EXERCISE REQUIREMENTS: Rewrite the entries below, replacing "Looking at the screenshot" with "From the screenshot" wherever it appears and changing nothing else. Omit the pictures.

(begin)

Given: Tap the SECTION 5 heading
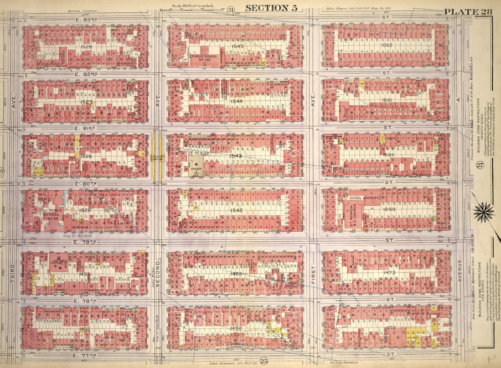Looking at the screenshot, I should pos(270,8).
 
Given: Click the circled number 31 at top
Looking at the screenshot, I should pos(231,9).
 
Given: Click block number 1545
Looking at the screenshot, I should pos(238,46).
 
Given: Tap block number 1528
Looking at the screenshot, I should pos(87,47).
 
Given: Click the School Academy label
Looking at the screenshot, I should pos(364,198).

(end)

THE RESPONSE:
Given: Tap the SECTION 5 heading
From the screenshot, I should pos(270,8).
 
Given: Click the circled number 31 at top
From the screenshot, I should pos(231,9).
 
Given: Click block number 1545
From the screenshot, I should pos(238,46).
 
Given: Tap block number 1528
From the screenshot, I should pos(87,47).
 
Given: Click the School Academy label
From the screenshot, I should pos(364,198).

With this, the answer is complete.